▶ **The problem**
Substitute "screen capture" for "screenshot" wherever it occurs in the entries from the line with "Where should I click to: Click" up to and including the line with "Action: 1519,220". Reproduce only those lines, with nothing else changed.
* BEGIN Exercise data *
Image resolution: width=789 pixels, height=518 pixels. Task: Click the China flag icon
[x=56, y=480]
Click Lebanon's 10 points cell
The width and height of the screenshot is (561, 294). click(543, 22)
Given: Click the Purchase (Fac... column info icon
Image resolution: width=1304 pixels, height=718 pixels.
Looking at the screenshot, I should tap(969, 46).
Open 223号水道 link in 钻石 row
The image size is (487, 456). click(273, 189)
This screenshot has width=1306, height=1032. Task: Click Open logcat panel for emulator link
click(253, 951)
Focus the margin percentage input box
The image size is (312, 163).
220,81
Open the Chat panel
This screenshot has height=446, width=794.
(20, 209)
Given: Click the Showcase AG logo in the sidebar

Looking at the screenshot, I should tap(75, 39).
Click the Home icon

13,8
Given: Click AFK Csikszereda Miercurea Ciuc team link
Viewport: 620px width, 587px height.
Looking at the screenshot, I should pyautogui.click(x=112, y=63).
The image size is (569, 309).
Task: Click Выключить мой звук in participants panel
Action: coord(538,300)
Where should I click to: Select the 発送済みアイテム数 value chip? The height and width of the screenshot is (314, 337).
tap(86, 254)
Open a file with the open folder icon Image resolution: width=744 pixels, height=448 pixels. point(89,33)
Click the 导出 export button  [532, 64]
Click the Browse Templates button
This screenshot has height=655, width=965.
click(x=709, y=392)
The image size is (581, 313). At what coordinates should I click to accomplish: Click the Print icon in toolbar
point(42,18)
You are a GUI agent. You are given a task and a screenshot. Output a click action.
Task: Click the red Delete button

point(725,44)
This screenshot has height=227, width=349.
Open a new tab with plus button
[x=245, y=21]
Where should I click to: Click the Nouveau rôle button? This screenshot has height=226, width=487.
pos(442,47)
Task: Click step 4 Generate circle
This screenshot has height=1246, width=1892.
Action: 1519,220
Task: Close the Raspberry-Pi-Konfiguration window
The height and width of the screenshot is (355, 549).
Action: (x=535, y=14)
* END Exercise data *
▶ **In response**
Where should I click to: Click the Nouveau rôle button? This screen capture has height=226, width=487.
pos(442,47)
Task: Click step 4 Generate circle
This screen capture has height=1246, width=1892.
Action: 1519,220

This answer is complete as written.